Continue squeezing out icing to fill inside the lines. Then use a toothpick to smooth out the icing so there are no gaps or bubbles. If your icing is the right consistency, it should "pool" together to make a clean and glossy surface. Let the cookies sit for at least 2 hours or more to dry the first round of icing.
For the Royal White Icing
When the black icing layer has dried, prepare the white icing: Mix the powdered sugar, meringue powder, and water in a mixing bowl with whisk attachment at high speed for two minutes. Again, the icing should be liquid enough to drip from the whisk and then pool and look glossy when it falls into the bowl. If it is too thick, add more water; if it is too thin; add more powdered sugar.
Scoop the white icing into another snack-sized plastic bag. Seal the bag and cut a tiny hole in one corner of the bag. Carefully squeeze one line of icing to make the brim of the hat. Then squeeze the outline of the mask face (as shown), leaving a hole for the eye. Fill in the mask and use a toothpick to smooth out the white mask face, making sure to leave a hole in the cener for the eye.
Let the icing harden for at least 2 hours before plating and presenting. Serves 10 (approximately two cookies apiece, depending on the size of your cookie cutter.)
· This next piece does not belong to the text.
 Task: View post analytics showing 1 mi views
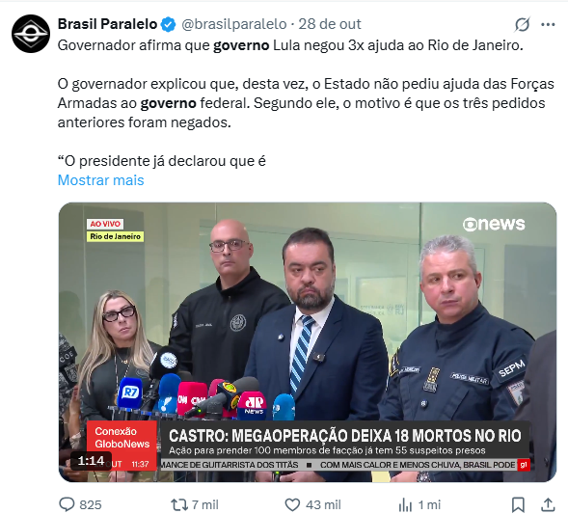(405, 504)
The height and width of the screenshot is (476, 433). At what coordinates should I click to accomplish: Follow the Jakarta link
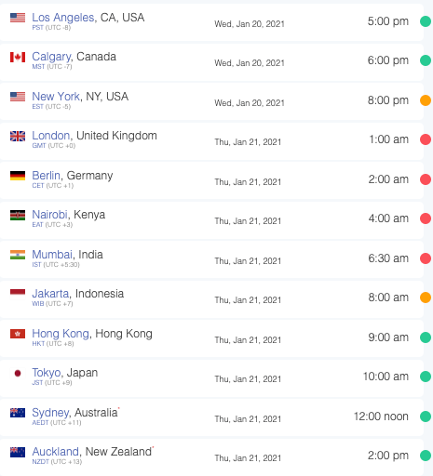coord(50,294)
Frost Cookies with Royal Icing
When it’s time to frost your cookies, you may feel like using a store-bought can of frosting and calling it a day. But to get that clean look, you’re really going to want to make it with royal icing. Don’t worry. Take a deep breath and tell yourself that you can do it.
If you don’t have the right frosting piping bag, (I don’t), you can just use a Ziploc baggie. Cut off a tiny corner of the bag and that becomes your little piping spout. The corner that you cut off should be tiny, like 1/2 centimeter, so that the resulting opening is only just a little stream of piping. Last but not least, make sure the bag is zipped up tight – and you’re ready to go.
To start, pipe a black line evenly all along the outside of the cookie.
Then pipe a blob of frosting inside the lines. Next, use a toothpick to smooth it all out and bring the frosting out to the edge of the piped line. Finally, tap the toothpick to pop any bubbles or smooth out any holes in the icing.
If your icing is the right consistency, it should smooth out into a little glassy pool over your cookies. If it looks like it’s getting stiff or sticky, re-blend it with a little bit of water. Make sure you allow plenty of time for the black layer of icing to dry.
Next it’s time for the white icing. To start, you need to make a line for the brim of the hat, and an outline of the face portion of the mask:
And then fill in the face portion of the mask with white icing and again blend it with a toothpick.
Last but not least, you let the icing smooth, and settle, and firm up. And then, enjoy them… from the fun conversation they start, all the way down to the last tasty bite.